Task to carry out => Comb through the entries for "Jamaica" and pull out each line that holds it.

Collected data:
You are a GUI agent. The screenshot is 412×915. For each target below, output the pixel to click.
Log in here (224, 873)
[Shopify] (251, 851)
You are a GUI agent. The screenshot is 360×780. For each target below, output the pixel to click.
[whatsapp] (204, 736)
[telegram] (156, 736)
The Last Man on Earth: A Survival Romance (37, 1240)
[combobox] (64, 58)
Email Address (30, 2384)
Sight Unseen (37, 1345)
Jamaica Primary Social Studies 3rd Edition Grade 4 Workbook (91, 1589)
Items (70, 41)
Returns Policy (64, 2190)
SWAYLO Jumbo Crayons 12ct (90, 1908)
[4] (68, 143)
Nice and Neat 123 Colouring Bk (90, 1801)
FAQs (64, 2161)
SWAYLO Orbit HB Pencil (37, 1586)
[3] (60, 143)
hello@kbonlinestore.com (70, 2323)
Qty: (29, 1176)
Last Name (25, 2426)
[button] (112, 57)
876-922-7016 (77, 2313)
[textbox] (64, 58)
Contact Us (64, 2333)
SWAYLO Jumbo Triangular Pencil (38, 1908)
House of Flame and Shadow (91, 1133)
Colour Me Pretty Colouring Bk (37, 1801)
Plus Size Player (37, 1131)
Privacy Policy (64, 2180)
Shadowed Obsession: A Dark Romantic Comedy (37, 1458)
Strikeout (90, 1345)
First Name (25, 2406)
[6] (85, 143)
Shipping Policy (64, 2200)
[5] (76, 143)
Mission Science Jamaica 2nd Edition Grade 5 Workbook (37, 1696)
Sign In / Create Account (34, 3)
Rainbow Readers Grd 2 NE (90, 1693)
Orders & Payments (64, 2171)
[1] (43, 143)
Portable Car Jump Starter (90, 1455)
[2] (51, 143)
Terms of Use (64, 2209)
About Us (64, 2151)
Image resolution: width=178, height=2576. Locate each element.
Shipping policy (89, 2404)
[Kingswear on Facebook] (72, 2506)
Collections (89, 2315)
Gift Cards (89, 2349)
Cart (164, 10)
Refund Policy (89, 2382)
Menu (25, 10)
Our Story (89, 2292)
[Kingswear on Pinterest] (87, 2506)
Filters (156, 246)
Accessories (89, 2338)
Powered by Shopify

Answer section =>
Jamaica Primary Social Studies 3rd Edition Grade 4 Workbook (91, 1589)
Mission Science Jamaica 2nd Edition Grade 5 Workbook (37, 1696)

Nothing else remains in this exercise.